Thursday, July 1, 2010

Mulberries and The Kindness of Strangers

Food foraging can be nerve wracking.  Soon after picking, doubt begins to set in.  Is it really edible?  Am I really, truly, sure that this plant/berry/mushroom is the right species and not an evil, poisonous doppelganger?
On the other hand, food foraging to feels exhilarating.  It’s the culinary equivalent of dumpster diving. Getting luscious berries like this for free isn't a bad deal at all.

When foraging for mulberries, I have no worries about getting the genuine thing.  I've been picking wild mulberries for as long as I can remember.  In fact, even before my little sister was born, I remember family foraging trips, down dusty dirt roads to find the best road-ditch mulberry trees in the county.  When I was 5, I thought it was quite spectacular to watch mulberry picking.  Mulberry picking is best accomplished by laying out a large sheet under the tree and shaking the branches until it rains mulberries.  Quite an exciting affair, especially compared to buying a can of pie filling at the grocery store.
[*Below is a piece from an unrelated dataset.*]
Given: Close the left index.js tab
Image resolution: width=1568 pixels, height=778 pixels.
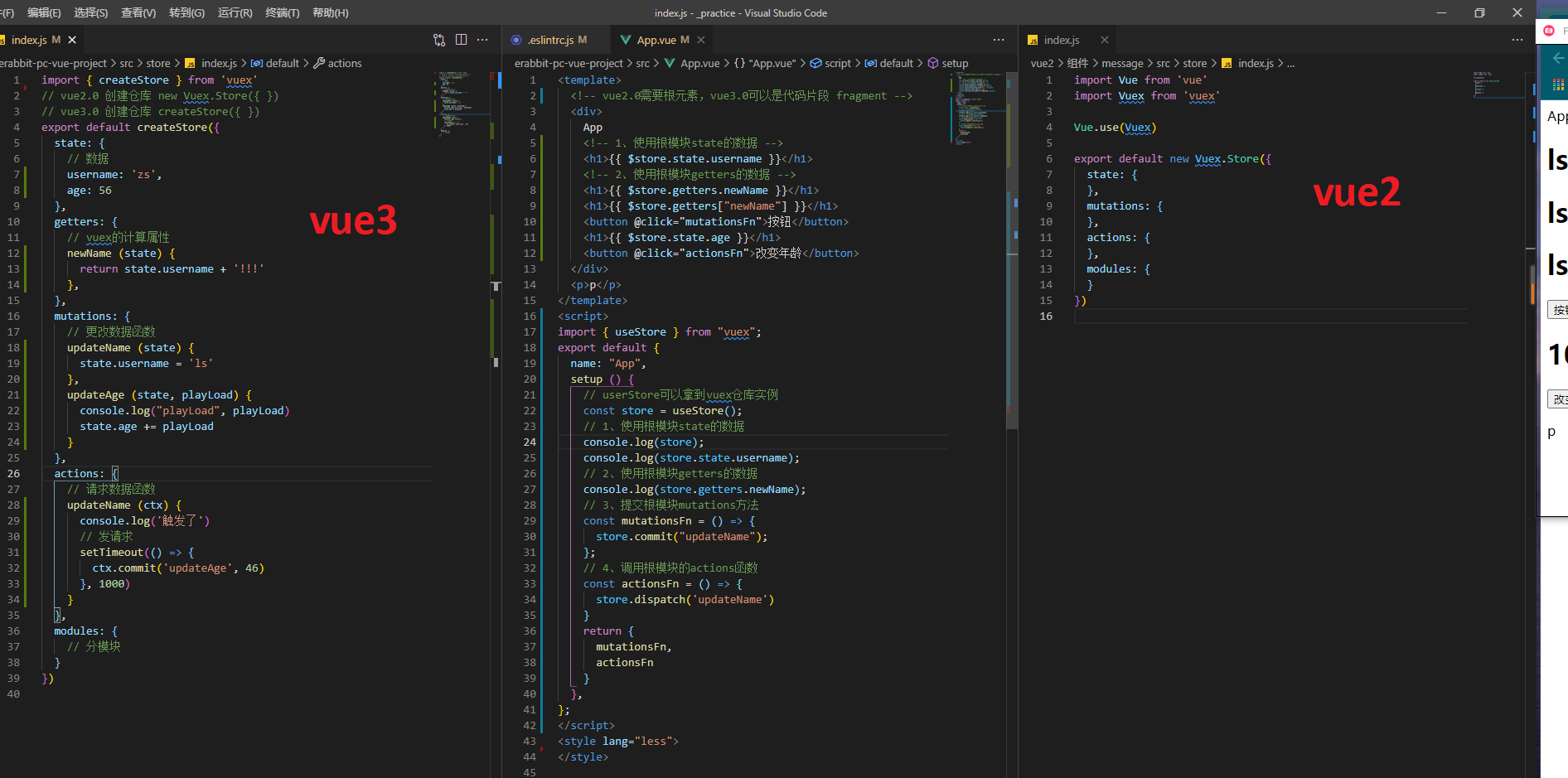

My mulberry picking adventure this year was still exciting.  I've been scoping out the trees in my neighborhood for the past few weeks.  Waiting for ripeness.  I finally found the perfect picking tree two blocks from my house: a large specimen with low hanging boughs.  The only problem was that it is very much on private property.  I decided to Blanche DuBois it and "rely on the kindness of strangers." I knocked on the tree owner's door and asked if I could pick mulberries.  The gentlemen that answered the door said yes.  (Sometimes loving an unappreciated fruit can have its benefits. I don't think I'd have been nearly as lucky had I tried the same thing with a backyard cache of raspberries.)  Though mulberries are under appreciated, I find that I like them precisely because of how common, how pedestrian they are.  Here is a delicious berry that nearly goes unnoticed.  I also admire that fact that they seem to thrive in countryside road ditches as well as they do in my urban neck of the woods. 
Mulberries make a lovely pie filling.  In fact, that's the only use my mother ever had for the berry after my dad had shimmied and shaked the tree free of all its fruit.  She was on to something. Mulberries are best cooked to draw out the most flavor.  Mulberries are like blackberry’s shy, younger sibling. They're much more dainty in flavor, and delicate in physique.  Mulberries are juicy like blackberries, but they have the earthy humility of a blueberry, but without the tartness. They aren’t as tart as blackberries, either, and they aren’t nearly as aggressive with their seeds—which is particularly appealing.

For the pie, I made a butter crust this time because I didn't want to buy lard.  I used Michael Ruhlman's 3-2-1 Pie Crust from his book Ratio.  At first I was nervous that I had added too much water because the dough was a bit sticky when rolling out—so I used a lot of flour—and had to roll out each piece of dough twice because the first time it stuck to the table.  Even so, the crust was not overworked.  It was impeccably tender. More tender than any lard crust I had ever made before.  I loved how the butter flavor complimented the berry filling.  Although I love a lard pie crust for robust and spicy apple pie, that would have overwhelmed the flavors here.

I also made a batch of jam.  Another life lesson taught by cooking: everything gets easier with practice. Putting up a batch of mulberry jam took less than an hour today.The jam is brilliant—dark and shinny—mostly purple, with deep garnet undertones. I added cinnamon and just a pinch of ground clove to the jam.  While the cinnamon is less detectable than the clove, the two spices would fall under the realm of secret ingredients because without knowing they're in there, you just can't quite put your finger on what the flavor is.  But the spices round out the flavors, bringing the floral notes of the mulberry forward. The jam has commercial powdered pectin in it, which is easy to work with.  I simply followed the package directions, no recipe needed.  The pectin, which naturally occurs in many fruits, especially unripe fruits, works to thicken the jam.  Using powered pectin means that the jam doesn't have to cook for hours, just a couple of minutes on a good rolling boil.

All in all, a gratifying day.  Thanks to the kindness of a stranger, I was able to make these mulberry treats.


Karen Babine said...

Tragedy! I'm not close enough to trade something for some of your jam--it sounds delicious! Maybe when I have a kitchen I can turn around in, I might experiment with making pies. My grandmother is locally famous for hers.

Cindy Salo said...

I thought of this post when I saw mulberries for sale at the Boise Farmers Market yesterday. When I marveled over them, the seller said that Guy Hand had done a radio bit on their mulberries recently.
And yes, I've already invited Guy Hand to speak to Boise Nonfiction Writers!